Gran Grif, based in Savien and an affiliate of the broader Viv Ansanm coalition, split into groups and struck Jean-Denis village and nearby Pont-Sondé areas in the Petite-Rivière de l'Artibonite commune. Gang members barricaded roads, dug trenches to cut off escape routes, burned homes, and opened fire on civilians. CNN verified footage showing people, including young children, desperately fleeing. By Wednesday, armed groups had extended the violence to Marchand Dessalines.

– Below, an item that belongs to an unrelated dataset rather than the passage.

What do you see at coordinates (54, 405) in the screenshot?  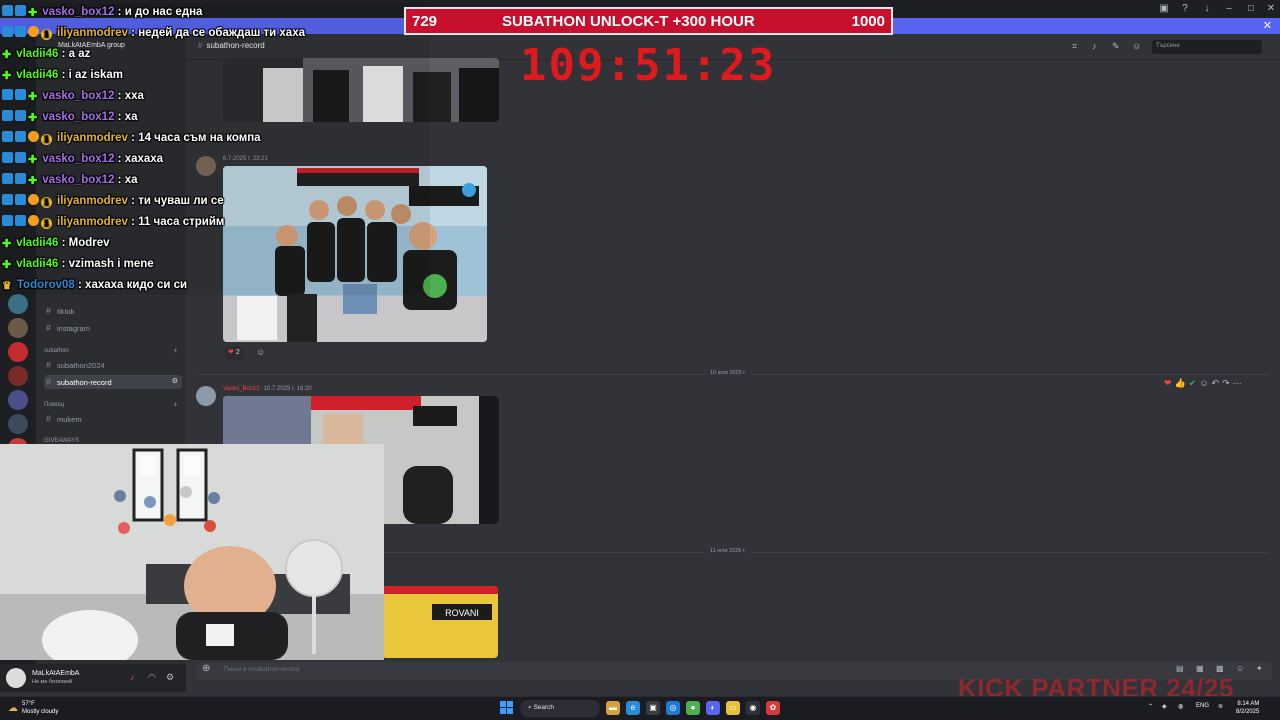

Bertide Horace, spokesperson for the Dialogue and Reconciliation Commission to Save the Artibonite Valley, said her team recovered 30 bodies across multiple locations. "They began shooting in all directions," she said. "They killed several people and caused extensive damage." The National Network for the Defense of Human Rights and Defenders Plus placed the Jean-Denis toll at 70 on Sunday morning alone, while Defenders Plus reported more than 30 injured, dozens of homes burned, and nearly 6,000 people forced to flee. Haitian law enforcement initially confirmed approximately 16 deaths.

Stéphane Dujarric, spokesperson for the UN Secretary-General, said Monday the attack "underscores the gravity of the security situation faced by the Haitian population," urging a thorough investigation. Amnesty International's Deputy Director for Research for the Americas, Astrid Valencia, was more direct: "The massacre, reportedly carried out by Gran Grif, one of Haiti's most violent gangs, is yet another tragedy in a long chain of crimes that the Haitian authorities and the international community have failed to stop. This crime once again highlights the human cost of the authorities' inability to protect the population."

On April 1, an advance team from Chad arrived in Port-au-Prince alongside Jack Christofides, the South African UN official appointed in December 2025 as the Gang Suppression Force's Special Representative. No official ceremony was held by Haitian authorities. The deployment is gradual: roughly 50 troops in early April, 350 by month's end, and full operational capacity not until October 2026. Daniela Kroslak, a German diplomat, leads UNSOH, the UN Support Office coordinating GSF logistics alongside Christofides.

The GSF replaces the Kenya-led Multinational Security Support Mission, deployed in June 2024 but broadly viewed as a failure. The MSS never reached its planned 2,500-person ceiling, and more than 500 Kenyan officers returned home between December 2025 and March 2026. Authorized by UN Security Council Resolution 2793 on September 30, 2025, the GSF carries a 5,550-person ceiling, regular UN budget funding, and an explicitly offensive mandate to neutralize, isolate, and deter gangs. Chad has committed 750 to 800 police officers and gendarmes, drawing on combat experience from UN missions in Mali and counter-Boko Haram operations.

Gran Grif's record in the Artibonite predates this massacre by years. In October 2024, the gang killed more than 115 people at Pont-Sondé, the deadliest single incident in the department since the Armed Conflict Location and Event Data project began tracking Haiti in 2018. Since 2022, Gran Grif has accounted for at least 80% of civilian-targeting fatalities in the Artibonite: 224 of 277 deaths. The U.S. has designated Gran Grif's parent coalition, Viv Ansanm, as a Foreign Terrorist Organization and is offering $3 million for information disrupting its finances. Viv Ansanm-affiliated gangs now control more than 90% of Port-au-Prince and all major gateways to the capital.

Since 2022, at least 16,000 people have been killed across Haiti and more than 1.5 million displaced, per UN estimates from January 2026. The Artibonite is Haiti's agricultural breadbasket, and gang dominance there extends the crisis beyond bloodshed into a direct threat to national food supply. The GSF holds an initial 12-month mandate expiring at the end of September 2026. Arriving with 50 troops against a coalition that controls a capital and has expanded deep into the Artibonite, Center, and West departments, the force faces a timeline that leaves little margin for the kind of slow-build failures that defined its predecessor.